O governo brasileiro também citou que as conclusões do USTR relativas aos acordos comerciais do Brasil com o México e a Índia não sustentam a adoção de medidas sob a Seção 301. Isso porque, como membro do Mercosul, o Brasil negocia preferências tarifárias por meio de acordos regionais compatíveis com as exigências da Organização Mundial do Comércio (OMC).
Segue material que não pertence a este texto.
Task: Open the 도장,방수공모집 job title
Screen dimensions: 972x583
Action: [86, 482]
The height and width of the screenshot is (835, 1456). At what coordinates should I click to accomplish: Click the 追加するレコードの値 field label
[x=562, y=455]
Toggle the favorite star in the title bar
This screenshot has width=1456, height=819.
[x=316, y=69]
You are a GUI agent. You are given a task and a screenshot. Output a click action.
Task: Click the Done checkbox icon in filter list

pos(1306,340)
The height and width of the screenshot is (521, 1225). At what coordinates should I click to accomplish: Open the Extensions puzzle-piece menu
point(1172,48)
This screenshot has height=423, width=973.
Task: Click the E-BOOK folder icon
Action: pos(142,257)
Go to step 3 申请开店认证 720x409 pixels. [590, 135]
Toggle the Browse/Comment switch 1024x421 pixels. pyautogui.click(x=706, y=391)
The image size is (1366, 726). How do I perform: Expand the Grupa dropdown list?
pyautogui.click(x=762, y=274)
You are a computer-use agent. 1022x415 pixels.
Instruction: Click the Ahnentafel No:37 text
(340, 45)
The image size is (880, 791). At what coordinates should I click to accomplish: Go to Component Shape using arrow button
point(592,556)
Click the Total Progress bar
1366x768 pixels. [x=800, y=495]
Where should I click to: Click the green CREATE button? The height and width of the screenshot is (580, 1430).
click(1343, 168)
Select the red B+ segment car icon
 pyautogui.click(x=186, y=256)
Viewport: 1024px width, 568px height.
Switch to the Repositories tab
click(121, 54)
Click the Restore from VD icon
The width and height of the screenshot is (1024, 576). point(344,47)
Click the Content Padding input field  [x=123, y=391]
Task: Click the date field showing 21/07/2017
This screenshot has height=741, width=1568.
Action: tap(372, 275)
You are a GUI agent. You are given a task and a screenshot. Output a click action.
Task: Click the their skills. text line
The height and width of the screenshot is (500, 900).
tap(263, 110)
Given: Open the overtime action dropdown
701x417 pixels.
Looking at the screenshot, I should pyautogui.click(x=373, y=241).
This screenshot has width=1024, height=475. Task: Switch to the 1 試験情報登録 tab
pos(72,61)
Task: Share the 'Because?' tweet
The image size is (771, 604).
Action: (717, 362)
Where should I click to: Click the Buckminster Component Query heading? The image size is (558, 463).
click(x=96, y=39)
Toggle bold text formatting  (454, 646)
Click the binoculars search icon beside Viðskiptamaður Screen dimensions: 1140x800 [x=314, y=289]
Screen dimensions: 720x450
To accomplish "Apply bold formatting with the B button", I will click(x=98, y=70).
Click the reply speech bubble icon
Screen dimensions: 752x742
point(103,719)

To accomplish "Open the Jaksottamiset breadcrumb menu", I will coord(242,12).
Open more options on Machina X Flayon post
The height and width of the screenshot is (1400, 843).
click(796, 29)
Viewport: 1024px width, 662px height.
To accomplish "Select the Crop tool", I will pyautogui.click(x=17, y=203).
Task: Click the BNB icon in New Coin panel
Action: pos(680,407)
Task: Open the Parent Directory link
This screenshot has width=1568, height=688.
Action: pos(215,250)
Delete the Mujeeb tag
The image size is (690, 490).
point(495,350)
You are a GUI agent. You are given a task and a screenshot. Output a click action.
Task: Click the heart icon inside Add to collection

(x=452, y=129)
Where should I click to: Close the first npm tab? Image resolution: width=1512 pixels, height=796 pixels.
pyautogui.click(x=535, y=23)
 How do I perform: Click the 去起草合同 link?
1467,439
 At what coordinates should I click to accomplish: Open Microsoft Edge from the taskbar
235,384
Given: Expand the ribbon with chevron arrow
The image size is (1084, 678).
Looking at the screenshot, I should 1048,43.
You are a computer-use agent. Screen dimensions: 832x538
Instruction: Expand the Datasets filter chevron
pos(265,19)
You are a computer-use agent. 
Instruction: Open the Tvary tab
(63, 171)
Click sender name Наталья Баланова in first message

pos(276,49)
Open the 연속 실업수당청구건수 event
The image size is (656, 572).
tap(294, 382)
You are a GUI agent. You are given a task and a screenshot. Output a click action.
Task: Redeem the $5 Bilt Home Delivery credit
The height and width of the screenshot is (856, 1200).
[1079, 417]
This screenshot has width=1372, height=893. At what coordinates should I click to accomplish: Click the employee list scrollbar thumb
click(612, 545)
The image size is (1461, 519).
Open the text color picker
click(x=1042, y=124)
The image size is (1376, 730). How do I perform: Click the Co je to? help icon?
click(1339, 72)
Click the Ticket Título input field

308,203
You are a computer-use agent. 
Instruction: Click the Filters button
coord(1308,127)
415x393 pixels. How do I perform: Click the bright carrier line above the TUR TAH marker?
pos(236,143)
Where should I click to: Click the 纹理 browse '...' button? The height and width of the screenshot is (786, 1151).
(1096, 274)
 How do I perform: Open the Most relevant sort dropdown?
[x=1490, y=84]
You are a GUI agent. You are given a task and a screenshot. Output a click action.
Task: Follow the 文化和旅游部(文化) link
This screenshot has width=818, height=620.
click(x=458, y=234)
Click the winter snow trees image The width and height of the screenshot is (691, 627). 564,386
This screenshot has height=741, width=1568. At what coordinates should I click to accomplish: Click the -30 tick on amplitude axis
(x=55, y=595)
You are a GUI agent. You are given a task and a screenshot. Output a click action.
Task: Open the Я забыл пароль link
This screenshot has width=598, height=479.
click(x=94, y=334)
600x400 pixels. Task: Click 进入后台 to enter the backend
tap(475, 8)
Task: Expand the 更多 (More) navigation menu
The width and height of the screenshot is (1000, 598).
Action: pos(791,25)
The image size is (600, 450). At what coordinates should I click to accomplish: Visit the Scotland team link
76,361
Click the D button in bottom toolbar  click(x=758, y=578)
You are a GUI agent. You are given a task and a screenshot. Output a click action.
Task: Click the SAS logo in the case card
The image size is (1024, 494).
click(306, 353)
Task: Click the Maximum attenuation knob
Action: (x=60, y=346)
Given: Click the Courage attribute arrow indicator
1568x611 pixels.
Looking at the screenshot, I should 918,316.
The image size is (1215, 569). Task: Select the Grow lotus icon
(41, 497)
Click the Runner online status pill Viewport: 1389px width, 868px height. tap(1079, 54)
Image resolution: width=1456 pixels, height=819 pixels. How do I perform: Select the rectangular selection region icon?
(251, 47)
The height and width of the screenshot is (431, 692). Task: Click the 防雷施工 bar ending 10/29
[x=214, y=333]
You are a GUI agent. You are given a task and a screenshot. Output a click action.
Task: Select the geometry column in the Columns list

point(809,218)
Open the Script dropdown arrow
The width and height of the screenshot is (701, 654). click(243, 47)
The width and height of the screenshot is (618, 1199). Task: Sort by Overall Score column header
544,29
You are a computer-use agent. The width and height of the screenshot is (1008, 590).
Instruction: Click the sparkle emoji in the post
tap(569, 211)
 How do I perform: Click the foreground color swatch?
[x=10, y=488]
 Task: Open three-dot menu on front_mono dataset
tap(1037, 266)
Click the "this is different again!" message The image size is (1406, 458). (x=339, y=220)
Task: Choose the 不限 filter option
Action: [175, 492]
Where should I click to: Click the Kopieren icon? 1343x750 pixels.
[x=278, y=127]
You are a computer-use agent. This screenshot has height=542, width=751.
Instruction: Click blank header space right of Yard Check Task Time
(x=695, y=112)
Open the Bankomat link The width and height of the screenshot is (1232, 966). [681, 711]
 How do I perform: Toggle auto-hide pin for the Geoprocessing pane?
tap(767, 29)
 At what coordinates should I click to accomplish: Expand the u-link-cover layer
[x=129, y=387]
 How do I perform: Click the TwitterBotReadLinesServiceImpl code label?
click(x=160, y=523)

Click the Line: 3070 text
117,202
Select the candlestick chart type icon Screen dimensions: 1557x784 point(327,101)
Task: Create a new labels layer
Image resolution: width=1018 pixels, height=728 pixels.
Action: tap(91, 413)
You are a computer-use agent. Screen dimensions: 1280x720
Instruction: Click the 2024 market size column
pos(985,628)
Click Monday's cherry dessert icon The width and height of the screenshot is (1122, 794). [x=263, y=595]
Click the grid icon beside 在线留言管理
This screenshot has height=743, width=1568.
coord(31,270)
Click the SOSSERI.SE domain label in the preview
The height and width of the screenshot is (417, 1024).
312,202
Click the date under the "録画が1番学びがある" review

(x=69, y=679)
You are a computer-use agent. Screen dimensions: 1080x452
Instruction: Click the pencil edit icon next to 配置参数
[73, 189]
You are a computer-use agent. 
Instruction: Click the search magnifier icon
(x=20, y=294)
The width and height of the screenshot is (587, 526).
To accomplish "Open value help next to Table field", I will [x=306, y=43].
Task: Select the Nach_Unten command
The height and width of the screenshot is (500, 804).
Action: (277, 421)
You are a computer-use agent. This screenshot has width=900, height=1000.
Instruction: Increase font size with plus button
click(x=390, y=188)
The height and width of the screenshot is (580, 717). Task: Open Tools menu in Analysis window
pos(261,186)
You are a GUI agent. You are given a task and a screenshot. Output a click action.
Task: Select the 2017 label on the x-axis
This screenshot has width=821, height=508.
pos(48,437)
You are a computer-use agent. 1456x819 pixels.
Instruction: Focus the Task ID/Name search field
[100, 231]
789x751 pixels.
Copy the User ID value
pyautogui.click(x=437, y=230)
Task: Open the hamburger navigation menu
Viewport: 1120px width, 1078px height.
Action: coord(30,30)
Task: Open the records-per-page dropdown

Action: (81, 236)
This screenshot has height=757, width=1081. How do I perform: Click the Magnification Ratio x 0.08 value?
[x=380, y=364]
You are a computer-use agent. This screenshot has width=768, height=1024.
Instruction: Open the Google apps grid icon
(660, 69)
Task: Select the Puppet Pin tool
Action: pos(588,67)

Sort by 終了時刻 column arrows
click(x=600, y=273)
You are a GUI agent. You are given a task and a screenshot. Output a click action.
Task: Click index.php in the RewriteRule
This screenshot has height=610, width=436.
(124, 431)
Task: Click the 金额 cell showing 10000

“A Seção 301 não autoriza os Estados Unidos a tratarem acordos preferenciais lícitos como ‘não razoáveis’ simplesmente porque os Estados Unidos prefeririam não enfrentar a concorrência dos beneficiários desses acordos no mercado brasileiro”, diz o governo brasileiro. Em relação à Índia, o Brasil explicou que o Acordo de Comércio Preferencial Mercosul-Índia possui escopo limitado, abrangendo apenas um universo restrito de linhas tarifárias.
Sobre o México, o Brasil relata que são Acordos de Complementação Econômica, relevantes para o setor de automóveis e autopeças, o que beneficia empresas norte-americanas. “Muitas operações automotivas mexicanas pertencem a empresas norte-americanas ou mantêm fortes vínculos com elas, e o México é um importante mercado de exportação para autopeças e componentes produzidos nos Estados Unidos”, diz o governo brasileiro.
O governo também afirma que não há nenhuma prova concreta de que os acordos firmados pelo Brasil deslocam a produção norte-americana para o México ou para a Índia.
“Os países celebram rotineiramente acordos comerciais preferenciais entre si, como demonstra a prática recente dos próprios Estados Unidos. O fato de esses acordos poderem melhorar o acesso ao mercado para um parceiro comercial em relação a outro não os torna, por si só, ‘não razoáveis’ para os fins da Seção 301”, diz o governo.
“Se assim fosse, a Seção 301 poderia ser invocada contra uma ampla gama de acordos regionais entre países terceiros sempre que os Estados Unidos entendessem ter perdido competitividade relativa nos setores abrangidos. Nada no texto da lei ampara tal resultado”, reforça.
O governo brasileiro também contesta as alegações do USTR de que o Brasil careça de leis, regulamentos ou instituições voltadas ao combate ao desmatamento ilegal. O Brasil explicou que, desde janeiro de 2023, aumentou os recursos destinados aos principais órgãos responsáveis pelo combate ao desmatamento ilegal, ampliou as operações de campo, fortaleceu o monitoramento por satélite e intensificou o uso dos instrumentos jurídicos e administrativos existentes.
O Brasil também descreveu o funcionamento dos órgãos brasileiros que atuam no tema e apresentou dados que demonstram uma queda do desmatamento, além de rebater a tese de que o agronegócio brasileiro se beneficia do desmatamento ilegal. Para o Brasil, o Escritório de Comércio dos EUA se baseia em narrativas sobre o tema, sem confrontar dados históricos.
“Quaisquer que sejam as preocupações remanescentes, os elementos constantes do processo perante o USTR são inconciliáveis com a afirmação de que o Brasil permite passivamente o desmatamento ilegal ou carece de um arcabouço significativo de fiscalização”, diz o governo.